This Song Will Save Your Life by Leila Sales

Farrar, Strauss, Giroux, 2013.

Once, at the start of her junior year of high school, Elise Dembrowski attempted suicide, The thing about committing suicide is you’ve got to have the right playlist, that is, you do if you’re Elise Dembrowski. Elise’s attempt doesn’t succeed–she didn’t mean for it to–but it does start her on a new path.

When Elise returns to school, she gives up once and for all on school social life and launches herself more firmly into her music and the midnight walks that calm her. When one night she comes across an all night dance party, Elise finally finds a life in which she can be a star rather than a misfit, but she’ll have to sneak around and deceive her parents to keep up her new lifestyle. Will Elise manage to make her new dreams come true?

I loved this book about a high school misfit who finds her passion and ends up to be the coolest kid around. I think the story will resonate with many teens who are trying to navigate the waters of high school social pressures and life as a young adult. This one would make a great addition to personal, classroom, and library collections.

Purchased, Kindle format

DNA Detective by Tanya Lloyd Kyi, Lil Crump

Annick Press, 2015.

A middle-grade nonfiction book, DNA Detective tells the fascinating story of how scientists unraveled the mystery of DNA over the years. The text moves chronologically and from scientist to scientist as they advance the theories of how humans, animals, plants, and cells are created. The story is presented in a way that is both clear and interesting.

With such a complex scientific topic, I expected to find this book either hard going or far too simplistic for middle graders, but I was very pleasantly surprised. Tanya Lloyd Kyi laid out the stories and the science in a very engaging and understandable manner. I think kids interested in science would be very interested to read this book.

My largest problem with the book was that once introduced, the scientists were called only by first names. I don’t blame the author or publisher for this–I think it is the current convention for children’s books–but this middle-aged reader had trouble keeping track of Charles and Gregor and would have had an easier time with Darwin and Mendel.

This book would make a great addition to classroom, school, and public libraries and a great gift for inquisitive kids.

I read DNA Detective as a digital advance reader copy courtesy of  Annick Press and NetGalley.

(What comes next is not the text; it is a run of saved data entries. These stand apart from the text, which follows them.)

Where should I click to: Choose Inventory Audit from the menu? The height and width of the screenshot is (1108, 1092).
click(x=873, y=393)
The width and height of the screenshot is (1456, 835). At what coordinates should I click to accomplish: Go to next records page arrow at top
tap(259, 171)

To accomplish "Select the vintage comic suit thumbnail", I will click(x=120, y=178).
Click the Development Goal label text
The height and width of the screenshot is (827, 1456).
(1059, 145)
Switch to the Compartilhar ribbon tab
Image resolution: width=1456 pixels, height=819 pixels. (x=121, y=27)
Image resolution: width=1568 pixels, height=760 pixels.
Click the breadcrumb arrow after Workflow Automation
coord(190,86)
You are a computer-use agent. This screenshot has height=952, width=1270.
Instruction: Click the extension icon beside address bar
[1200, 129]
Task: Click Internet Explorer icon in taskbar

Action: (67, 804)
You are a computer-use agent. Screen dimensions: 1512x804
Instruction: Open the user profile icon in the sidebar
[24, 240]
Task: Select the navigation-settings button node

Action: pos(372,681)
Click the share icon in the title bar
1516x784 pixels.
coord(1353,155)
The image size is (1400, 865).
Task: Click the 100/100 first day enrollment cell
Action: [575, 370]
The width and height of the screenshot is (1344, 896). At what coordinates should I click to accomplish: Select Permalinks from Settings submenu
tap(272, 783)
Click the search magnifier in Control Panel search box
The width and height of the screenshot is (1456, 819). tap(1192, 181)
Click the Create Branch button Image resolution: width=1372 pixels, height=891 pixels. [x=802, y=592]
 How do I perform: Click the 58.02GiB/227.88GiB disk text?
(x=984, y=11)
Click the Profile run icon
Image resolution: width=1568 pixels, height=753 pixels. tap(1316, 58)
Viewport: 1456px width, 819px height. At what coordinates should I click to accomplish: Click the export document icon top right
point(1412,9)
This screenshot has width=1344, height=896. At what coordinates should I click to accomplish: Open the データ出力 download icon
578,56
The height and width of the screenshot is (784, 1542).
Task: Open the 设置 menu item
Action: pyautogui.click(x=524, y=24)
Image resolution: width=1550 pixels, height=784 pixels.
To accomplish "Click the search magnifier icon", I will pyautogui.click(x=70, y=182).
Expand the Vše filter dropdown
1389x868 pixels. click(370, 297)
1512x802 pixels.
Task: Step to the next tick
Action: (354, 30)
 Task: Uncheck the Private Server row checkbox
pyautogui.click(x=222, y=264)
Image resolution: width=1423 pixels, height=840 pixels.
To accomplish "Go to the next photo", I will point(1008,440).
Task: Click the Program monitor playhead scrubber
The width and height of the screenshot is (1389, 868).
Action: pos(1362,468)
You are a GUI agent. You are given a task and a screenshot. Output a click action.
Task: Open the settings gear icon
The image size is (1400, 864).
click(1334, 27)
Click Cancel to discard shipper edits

A Bone to Pick by Gina McMurchy-Barber

Dundurn, 2015

Peggy Henderson is expecting to have a quiet summer at her home in British Columbia when instead she scores the opportunity to join her friend Dr. Edwina McKay at an excavation site in Newfoundland. Peggy’s been on digs with Dr. McKay before, but this time she’s having a tough time getting away from her job as cook’s assistant in order to actually be a part of the dig. When Peggy does get away, she manages to discover an important Viking site, but due to several factors she’s immediately banned from the site. Will she ever get credit for her discovery?

This is the fourth adventure in the Peggy Henderson Adventure series. I haven’t read the previous books, and it can be difficult starting a series in the middle. That said, I thoroughly enjoyed A Bone to Pick and had no trouble relating to or understanding the characters. It read well as a stand-alone book.

A Bone to Pick would be great for kids with an interest in history, anthropology, or forensics. As a history buff and fan of Kathy Reichs’ Temperence Brennan mysteries, I greatly enjoyed those aspects of the books. Peggy is a flawed, enthusiastic, and fun character. She’s very knowledgeable and driven to learn all she can about archaeology, but strives to be taken seriously by the college students on the dig.

Now that I’ve read this one, I’ll be looking for the previous Peggy Henderson stories so that I can catch up on her escapades.

I read A Bone to Pick as an electronic advance reader copy courtesy of Dundurn and NetGalley.